**Page text**
= = =

24. The Managing Director's Report on Implementing the Fund's Medium-Term Strategy outlined a two-stage process for reforming the quota structure, to try and achieve some progress by the Singapore meetings in September 2006.[61] The Chancellor of the Exchequer told us that "It may be that this will be a two-stage process rather than a one-stage process, but I believe now we will make significant progress at Singapore and there is a will that I found in April, when I was chairing the meeting of the IMFC, to make progress very quickly; so that will happen, in my view, over the summer."[62] However, in a press conference of African Finance Ministers, Mr Mulongo, Governor of the Central Bank of Congo, said of the two stage process:

"The African countries don't like that strategy, that two-step procedures. We prefer that the re-structuring of the shares be done in one, single time instead of first solving the problem of the underrepresented countries, the Asian countries, and then a change, an amendment, to the statutes to allow the African countries to increase their share. We think that the whole thing should be done one, single time, so that, since we are the ones that contribute the most to the IMF's income and use most of the Fund's lending, we believe that we need to have broader representation within the IMF."[63]

25. The Committee is encouraged by the view of the Chancellor of the Exchequer that there may well be quick progress in the reform of the quota system. However, we note the concerns expressed by African representatives about being left behind in a two-stage process, and call on the UK Government to ensure that all countries are better represented in the governance structure of the IMF after the Singapore meetings.

= = =

**Data excerpts**
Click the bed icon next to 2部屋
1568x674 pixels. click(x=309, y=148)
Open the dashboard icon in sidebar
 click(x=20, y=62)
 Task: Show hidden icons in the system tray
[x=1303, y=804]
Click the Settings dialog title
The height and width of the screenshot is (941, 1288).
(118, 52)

= = =

**Task requirements**
A: Repeat everything in the IMF quota reform text from "25. The Committee" down to "the Singapore meetings.".
B: Using the IMF quota reform text, say yes or no to whether each statement agrees with it, and quote the deciding words for each: (i) The Managing Director's Report set out a two-stage process for reforming the quota structure. (ii) Mr Mulongo said the African countries favor the two-step procedure. (iii) The Chancellor of the Exchequer was chairing the IMFC meeting in April.

**Results for the exercise**
A:
25. The Committee is encouraged by the view of the Chancellor of the Exchequer that there may well be quick progress in the reform of the quota system. However, we note the concerns expressed by African representatives about being left behind in a two-stage process, and call on the UK Government to ensure that all countries are better represented in the governance structure of the IMF after the Singapore meetings.

B:
(i) Yes: "outlined a two-stage process for reforming the quota structure"
(ii) No: "The African countries don't like that strategy, that two-step procedures."
(iii) Yes: "I found in April, when I was chairing the meeting of the IMFC"